* Begin Data provided *

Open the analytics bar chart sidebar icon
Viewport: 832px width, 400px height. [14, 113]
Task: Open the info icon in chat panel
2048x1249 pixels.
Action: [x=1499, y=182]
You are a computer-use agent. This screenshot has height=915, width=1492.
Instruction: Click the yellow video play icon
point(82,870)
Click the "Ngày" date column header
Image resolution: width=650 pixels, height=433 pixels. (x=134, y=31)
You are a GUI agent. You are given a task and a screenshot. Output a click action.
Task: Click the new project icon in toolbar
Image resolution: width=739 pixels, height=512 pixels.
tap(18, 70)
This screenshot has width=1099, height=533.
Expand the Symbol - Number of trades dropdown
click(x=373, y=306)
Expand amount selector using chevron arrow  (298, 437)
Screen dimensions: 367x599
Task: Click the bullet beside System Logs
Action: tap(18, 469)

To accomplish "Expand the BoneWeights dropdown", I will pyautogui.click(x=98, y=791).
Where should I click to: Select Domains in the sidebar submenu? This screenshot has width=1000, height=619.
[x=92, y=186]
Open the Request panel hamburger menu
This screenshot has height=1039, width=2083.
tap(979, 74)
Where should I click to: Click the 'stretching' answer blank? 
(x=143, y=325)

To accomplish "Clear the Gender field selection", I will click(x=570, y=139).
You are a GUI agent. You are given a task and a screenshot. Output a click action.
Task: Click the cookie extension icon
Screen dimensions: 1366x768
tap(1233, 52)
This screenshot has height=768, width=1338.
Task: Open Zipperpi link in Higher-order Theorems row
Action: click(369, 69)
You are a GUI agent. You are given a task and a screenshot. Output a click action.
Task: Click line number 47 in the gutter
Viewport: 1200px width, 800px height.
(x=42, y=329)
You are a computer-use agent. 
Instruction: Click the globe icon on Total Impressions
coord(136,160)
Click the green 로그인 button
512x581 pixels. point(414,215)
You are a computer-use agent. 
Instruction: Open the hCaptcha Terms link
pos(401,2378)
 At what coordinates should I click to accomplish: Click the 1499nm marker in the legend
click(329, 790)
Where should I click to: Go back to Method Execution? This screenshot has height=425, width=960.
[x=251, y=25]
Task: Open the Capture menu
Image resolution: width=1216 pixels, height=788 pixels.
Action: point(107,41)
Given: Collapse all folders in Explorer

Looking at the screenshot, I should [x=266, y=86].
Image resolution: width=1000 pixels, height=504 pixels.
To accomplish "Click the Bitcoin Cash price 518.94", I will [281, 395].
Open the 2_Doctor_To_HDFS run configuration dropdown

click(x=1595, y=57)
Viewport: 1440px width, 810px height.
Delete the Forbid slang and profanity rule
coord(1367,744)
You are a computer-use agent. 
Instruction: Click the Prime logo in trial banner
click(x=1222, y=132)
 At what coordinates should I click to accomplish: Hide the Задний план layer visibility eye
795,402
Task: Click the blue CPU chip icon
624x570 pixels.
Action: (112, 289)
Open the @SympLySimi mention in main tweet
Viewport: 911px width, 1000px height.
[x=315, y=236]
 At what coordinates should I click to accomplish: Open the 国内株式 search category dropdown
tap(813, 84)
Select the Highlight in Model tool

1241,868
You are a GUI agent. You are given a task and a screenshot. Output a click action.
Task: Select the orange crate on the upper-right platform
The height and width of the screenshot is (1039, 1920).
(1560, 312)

* End Data provided *

> Prompt: Rename every "dropdown" in the items above to "drop-down list", and reproduce the items with nothing else altered.

> Final answer:
Open the analytics bar chart sidebar icon
Viewport: 832px width, 400px height. [14, 113]
Task: Open the info icon in chat panel
2048x1249 pixels.
Action: [x=1499, y=182]
You are a computer-use agent. This screenshot has height=915, width=1492.
Instruction: Click the yellow video play icon
point(82,870)
Click the "Ngày" date column header
Image resolution: width=650 pixels, height=433 pixels. (x=134, y=31)
You are a GUI agent. You are given a task and a screenshot. Output a click action.
Task: Click the new project icon in toolbar
Image resolution: width=739 pixels, height=512 pixels.
tap(18, 70)
This screenshot has width=1099, height=533.
Expand the Symbol - Number of trades drop-down list
click(x=373, y=306)
Expand amount selector using chevron arrow  (298, 437)
Screen dimensions: 367x599
Task: Click the bullet beside System Logs
Action: tap(18, 469)

To accomplish "Expand the BoneWeights drop-down list", I will pyautogui.click(x=98, y=791).
Where should I click to: Select Domains in the sidebar submenu? This screenshot has width=1000, height=619.
[x=92, y=186]
Open the Request panel hamburger menu
This screenshot has height=1039, width=2083.
tap(979, 74)
Where should I click to: Click the 'stretching' answer blank? 
(x=143, y=325)

To accomplish "Clear the Gender field selection", I will click(x=570, y=139).
You are a GUI agent. You are given a task and a screenshot. Output a click action.
Task: Click the cookie extension icon
Screen dimensions: 1366x768
tap(1233, 52)
This screenshot has height=768, width=1338.
Task: Open Zipperpi link in Higher-order Theorems row
Action: click(369, 69)
You are a GUI agent. You are given a task and a screenshot. Output a click action.
Task: Click line number 47 in the gutter
Viewport: 1200px width, 800px height.
(x=42, y=329)
You are a computer-use agent. 
Instruction: Click the globe icon on Total Impressions
coord(136,160)
Click the green 로그인 button
512x581 pixels. point(414,215)
You are a computer-use agent. 
Instruction: Open the hCaptcha Terms link
pos(401,2378)
 At what coordinates should I click to accomplish: Click the 1499nm marker in the legend
click(329, 790)
Where should I click to: Go back to Method Execution? This screenshot has height=425, width=960.
[x=251, y=25]
Task: Open the Capture menu
Image resolution: width=1216 pixels, height=788 pixels.
Action: point(107,41)
Given: Collapse all folders in Explorer

Looking at the screenshot, I should [x=266, y=86].
Image resolution: width=1000 pixels, height=504 pixels.
To accomplish "Click the Bitcoin Cash price 518.94", I will [281, 395].
Open the 2_Doctor_To_HDFS run configuration drop-down list

click(x=1595, y=57)
Viewport: 1440px width, 810px height.
Delete the Forbid slang and profanity rule
coord(1367,744)
You are a computer-use agent. 
Instruction: Click the Prime logo in trial banner
click(x=1222, y=132)
 At what coordinates should I click to accomplish: Hide the Задний план layer visibility eye
795,402
Task: Click the blue CPU chip icon
624x570 pixels.
Action: (112, 289)
Open the @SympLySimi mention in main tweet
Viewport: 911px width, 1000px height.
[x=315, y=236]
 At what coordinates should I click to accomplish: Open the 国内株式 search category drop-down list
tap(813, 84)
Select the Highlight in Model tool

1241,868
You are a GUI agent. You are given a task and a screenshot. Output a click action.
Task: Select the orange crate on the upper-right platform
The height and width of the screenshot is (1039, 1920).
(1560, 312)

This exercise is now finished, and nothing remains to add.